Cool. I like breaking it apart this way. And this is just what the _lp functions were designed for.

Unless the way you did it is a lot faster or more stable, I think the direct approach is easier to understand:

vector cum_log_sum_exp(vector x) {
  if (rows(x) < 1) return x;
  vector[rows(x)] y;
  y[1] = x[1];
  for (n in 2:rows(x))
    y[n] = log_sum_exp(y[n - 1], x[n]);
  return y;
}

If your way is faster or more stable, I think it can be improved in two ways:

  1. Use log1p or even go all the way to log1p_exp() in the second branch for arithmetic stability (probably slower but more stable).
  2. Avoid the negative infinity with a size test up front (skips internal branch on negative infinity and saves reader some mental arithmetic).

You can speed up break_that_stick by caching the value of log(reverse(linspaced_vector(K - 1, 1, K - 1)) in transformed data (until closures, this will require a second argument to pass it in, but it gets passed by constant reference in C++). And how about a more descriptive name like stick_break_simplex_constrain?

sethaxen commented 1 year ago

I believe the cumulative sum is necessary for the jacobian. I did 4 adhoc tests of writing the function differently and this one had no warnings/errors and was the fastest at dimensions > 500. I can post the other stuff I tried tomorrow.

My question in https://github.com/mjhajharia/transforms/issues/66#issuecomment-1696341201 is not about code, it's about the math. In the OP, you write

$$ y = \log(1 - \sum \exp(x)). $$

What do these variables mean? By the notation in the paper, $y$ would be the vector of unconstrained parameters, and $x$ would be the vector of constrained parameters, but our stick-breaking transform is written

$$z_i = xi / \left(1 - \sum{k=1}^{i-1} x_k\right)$$

$$y_i = \mathrm{logit}(z_i) + \log(N - i) = \log(xi) - \log\left(1 - \sum{k=1}^{i} x_k\right) + \log(N - i),$$

which is not the same expression as in the OP. I am asking if you can relate this math to the stick-breaking transform as described in the paper, so I can understand what this PR is doing.

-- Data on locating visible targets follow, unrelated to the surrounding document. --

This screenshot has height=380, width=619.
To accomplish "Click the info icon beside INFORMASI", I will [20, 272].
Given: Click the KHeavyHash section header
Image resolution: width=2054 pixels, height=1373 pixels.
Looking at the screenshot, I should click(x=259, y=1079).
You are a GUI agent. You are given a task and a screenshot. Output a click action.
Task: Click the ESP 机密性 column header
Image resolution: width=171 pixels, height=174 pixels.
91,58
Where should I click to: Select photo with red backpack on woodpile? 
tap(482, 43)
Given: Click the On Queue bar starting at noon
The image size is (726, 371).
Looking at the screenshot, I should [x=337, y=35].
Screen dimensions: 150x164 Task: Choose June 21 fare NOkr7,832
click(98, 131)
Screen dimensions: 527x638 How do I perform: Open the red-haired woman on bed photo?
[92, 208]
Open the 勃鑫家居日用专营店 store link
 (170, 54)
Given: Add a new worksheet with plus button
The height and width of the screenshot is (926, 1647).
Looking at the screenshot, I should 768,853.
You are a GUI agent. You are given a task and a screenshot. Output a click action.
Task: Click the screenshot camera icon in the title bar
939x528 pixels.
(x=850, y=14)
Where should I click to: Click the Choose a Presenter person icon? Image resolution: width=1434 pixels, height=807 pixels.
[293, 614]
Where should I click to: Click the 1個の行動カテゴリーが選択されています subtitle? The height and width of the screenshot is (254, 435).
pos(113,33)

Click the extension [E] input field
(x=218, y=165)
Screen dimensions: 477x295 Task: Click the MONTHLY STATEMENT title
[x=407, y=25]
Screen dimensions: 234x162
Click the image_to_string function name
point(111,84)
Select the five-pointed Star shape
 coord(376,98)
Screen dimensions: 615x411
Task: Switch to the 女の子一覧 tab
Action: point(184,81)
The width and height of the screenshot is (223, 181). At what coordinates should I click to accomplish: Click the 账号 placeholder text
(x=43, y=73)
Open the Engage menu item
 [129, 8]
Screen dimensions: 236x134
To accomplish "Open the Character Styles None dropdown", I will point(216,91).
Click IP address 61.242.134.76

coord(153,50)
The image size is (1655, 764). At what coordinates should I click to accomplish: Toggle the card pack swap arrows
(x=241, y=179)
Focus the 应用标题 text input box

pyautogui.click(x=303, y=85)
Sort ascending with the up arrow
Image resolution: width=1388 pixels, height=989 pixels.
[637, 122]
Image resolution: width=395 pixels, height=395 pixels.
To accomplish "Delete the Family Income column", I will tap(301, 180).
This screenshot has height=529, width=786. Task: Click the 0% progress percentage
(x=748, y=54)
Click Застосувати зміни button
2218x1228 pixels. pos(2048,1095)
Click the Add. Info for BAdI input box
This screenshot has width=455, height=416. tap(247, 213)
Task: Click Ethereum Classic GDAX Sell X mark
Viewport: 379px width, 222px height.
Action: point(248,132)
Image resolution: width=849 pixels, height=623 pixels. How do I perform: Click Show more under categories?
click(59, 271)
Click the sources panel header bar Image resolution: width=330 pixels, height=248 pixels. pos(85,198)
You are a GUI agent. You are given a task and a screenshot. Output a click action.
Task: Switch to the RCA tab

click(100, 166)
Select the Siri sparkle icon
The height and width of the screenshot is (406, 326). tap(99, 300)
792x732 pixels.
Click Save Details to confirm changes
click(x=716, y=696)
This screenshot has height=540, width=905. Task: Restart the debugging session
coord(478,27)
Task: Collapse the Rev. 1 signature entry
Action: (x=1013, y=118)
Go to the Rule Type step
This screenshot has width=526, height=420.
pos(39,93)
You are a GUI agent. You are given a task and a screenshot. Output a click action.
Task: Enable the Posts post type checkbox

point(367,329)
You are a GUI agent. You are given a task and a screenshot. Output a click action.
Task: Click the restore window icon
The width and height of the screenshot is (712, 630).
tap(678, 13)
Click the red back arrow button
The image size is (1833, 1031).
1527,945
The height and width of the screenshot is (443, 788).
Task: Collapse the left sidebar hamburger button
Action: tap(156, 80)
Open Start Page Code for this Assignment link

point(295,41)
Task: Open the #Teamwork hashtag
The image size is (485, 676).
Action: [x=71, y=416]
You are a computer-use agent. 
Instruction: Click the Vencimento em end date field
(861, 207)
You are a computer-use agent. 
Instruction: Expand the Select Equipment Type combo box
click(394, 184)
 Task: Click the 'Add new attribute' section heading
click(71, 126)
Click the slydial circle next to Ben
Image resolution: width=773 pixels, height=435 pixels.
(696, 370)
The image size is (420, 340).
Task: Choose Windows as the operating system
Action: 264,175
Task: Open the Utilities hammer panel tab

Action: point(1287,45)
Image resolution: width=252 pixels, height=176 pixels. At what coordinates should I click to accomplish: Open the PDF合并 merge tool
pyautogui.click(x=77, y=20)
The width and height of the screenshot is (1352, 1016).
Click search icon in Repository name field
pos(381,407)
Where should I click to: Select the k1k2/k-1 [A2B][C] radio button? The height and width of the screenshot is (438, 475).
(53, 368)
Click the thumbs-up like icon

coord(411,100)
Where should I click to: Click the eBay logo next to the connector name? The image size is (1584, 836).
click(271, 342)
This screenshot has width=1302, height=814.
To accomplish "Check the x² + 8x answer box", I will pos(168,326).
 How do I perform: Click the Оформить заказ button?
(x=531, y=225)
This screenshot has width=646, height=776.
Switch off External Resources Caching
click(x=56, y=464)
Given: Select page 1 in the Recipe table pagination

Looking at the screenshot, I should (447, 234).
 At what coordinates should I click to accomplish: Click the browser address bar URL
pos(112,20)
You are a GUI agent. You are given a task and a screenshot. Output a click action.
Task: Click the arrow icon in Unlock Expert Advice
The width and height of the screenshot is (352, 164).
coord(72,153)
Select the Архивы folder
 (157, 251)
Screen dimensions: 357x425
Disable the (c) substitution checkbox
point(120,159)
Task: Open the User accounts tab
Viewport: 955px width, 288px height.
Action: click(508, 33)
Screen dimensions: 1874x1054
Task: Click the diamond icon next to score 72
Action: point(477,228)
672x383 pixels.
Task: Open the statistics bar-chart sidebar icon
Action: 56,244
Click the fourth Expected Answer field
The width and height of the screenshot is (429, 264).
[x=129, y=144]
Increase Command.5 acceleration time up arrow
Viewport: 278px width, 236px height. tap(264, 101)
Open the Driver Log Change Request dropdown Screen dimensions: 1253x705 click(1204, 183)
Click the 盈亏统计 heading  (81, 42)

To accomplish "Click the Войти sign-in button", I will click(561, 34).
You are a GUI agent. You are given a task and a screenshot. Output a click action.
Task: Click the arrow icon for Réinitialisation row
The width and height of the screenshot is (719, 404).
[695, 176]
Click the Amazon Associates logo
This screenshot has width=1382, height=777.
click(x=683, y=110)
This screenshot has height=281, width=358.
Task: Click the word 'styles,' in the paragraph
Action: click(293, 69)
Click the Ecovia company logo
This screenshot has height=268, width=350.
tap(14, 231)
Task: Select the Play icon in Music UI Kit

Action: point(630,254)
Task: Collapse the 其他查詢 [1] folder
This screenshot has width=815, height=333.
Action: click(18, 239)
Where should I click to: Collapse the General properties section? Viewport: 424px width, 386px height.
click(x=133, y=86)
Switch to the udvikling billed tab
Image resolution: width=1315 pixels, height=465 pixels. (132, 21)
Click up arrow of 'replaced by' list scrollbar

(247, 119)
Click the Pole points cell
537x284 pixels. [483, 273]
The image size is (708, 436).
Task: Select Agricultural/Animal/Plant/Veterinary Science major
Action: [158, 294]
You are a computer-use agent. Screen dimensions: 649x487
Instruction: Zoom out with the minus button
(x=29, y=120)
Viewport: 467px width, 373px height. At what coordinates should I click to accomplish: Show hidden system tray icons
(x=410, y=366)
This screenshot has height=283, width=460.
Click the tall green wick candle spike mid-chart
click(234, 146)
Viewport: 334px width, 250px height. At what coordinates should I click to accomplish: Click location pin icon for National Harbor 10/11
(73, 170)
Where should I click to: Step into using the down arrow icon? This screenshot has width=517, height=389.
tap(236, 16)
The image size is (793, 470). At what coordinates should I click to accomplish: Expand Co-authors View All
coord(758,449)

spinkney commented 1 year ago

Taking the transform in https://github.com/mjhajharia/transforms/blob/main/transforms/simplex/Stickbreaking.stan I put everything onto the log scale. It is the exact same transform as the stickbreaking.

@bob-carpenter your cum_log_sum_exp version is faster.

spinkney commented 1 year ago

I can go through and create _lp functions for the transforms. I also think it would be nicer to have these encapsulated into functions.